By admin | June 24, 2012
By Richard Allen
Jacques Villeneuve may be a former Formula 1 world champion and Indianapolis 500 winner but that alone doesn’t seem to be winning him very many friends in the NASCAR garage. The Canadian driver makes only rare road course starts in stock car racing but he has shown quite an ability for making enemies in those limited events.
And now, count Danica Patrick among those who departed a track angry as a result of the aggressive driving style of this road course ‘ringer’ following Saturday’s Sargento 200 Nationwide Series event in Elkhart Lake, Wisconsin. Also, Villeneuve found himself involved in a mishap that included series points leader Elliott Sadler and another with Michael McDowell.
The Patrick situation occurred on the last lap as a pack of drivers, including the two former open wheel stars, were racing for positions inside the top-5 behind eventual winner Nelson Piquet, Jr. Villeneuve drove into turn 5 of the massive four mile Road America track a bit too hard and tagged the rear bumper of Patrick’s Chevrolet, sending the popular female driver for a spin.
Although obviously perturbed by the turn of events, Patrick measured her words regarding the Villeneuve incident carefully during an ESPN post-race interview. “That’s the bummer that we weren’t able to finish that off and finish off with a top-5 like I feel like we all deserved,” she declared. “You all can make a decision for yourself what you think happened there.”
However, Patrick crew chief Tony Eury, Jr. wasn’t so guarded with his comments after he confronted the opposing driver after the race. “Every time he comes over here and races, he pretty much has a car that looks like that,” Eury said, pointing to Villeneuve’s scraped front bumper. “He has a perfectly good winning car but he can’t finish it because he’s not a good thinker. I just told him ‘If you’re gonna be a great race car driver then start performing like one’.”
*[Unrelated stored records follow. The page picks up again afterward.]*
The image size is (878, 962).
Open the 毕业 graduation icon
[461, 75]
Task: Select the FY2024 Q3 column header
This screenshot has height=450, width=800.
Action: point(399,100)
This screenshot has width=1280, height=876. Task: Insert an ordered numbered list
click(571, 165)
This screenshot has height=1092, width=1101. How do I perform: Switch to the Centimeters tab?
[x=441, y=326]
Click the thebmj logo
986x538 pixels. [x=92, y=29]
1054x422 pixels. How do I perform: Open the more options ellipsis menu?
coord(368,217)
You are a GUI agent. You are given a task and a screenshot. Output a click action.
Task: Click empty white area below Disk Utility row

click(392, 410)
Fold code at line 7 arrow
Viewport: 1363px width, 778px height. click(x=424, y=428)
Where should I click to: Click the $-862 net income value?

For his part on the Patrick issue, Villeneuve said that he got into her because Max Papis had pushed him into the grass at the critical point on the track where heavy braking for the tight turn takes place. As a result, Villeneuve claims he was unable to get his Penske Racing Dodge slowed enough to avoid contact.
The incident in which Villeneuve was involved with Sadler occurred in the same turn 5 but appeared to be much more of a so called ‘racing deal’ as cars jockeyed for position and the #2 car simply found itself on the receiving end of the final bump. However, based on Villeneuve’s past history, even ‘racing deals’ are going to create an uproar.
Villeneuve was himself the recipient of a turn 5 bump when McDowell tagged him. After the race, McDowell explained that Villeneuve had charged so hard into the turn that he was much too slow in the middle of the corner, making contact unavoidable.
This race seemed to serve as merely a microcosm of Jacques Villeneuve’s NASCAR career. He makes very few starts in this form of racing but displays an uncanny knack for making enemies.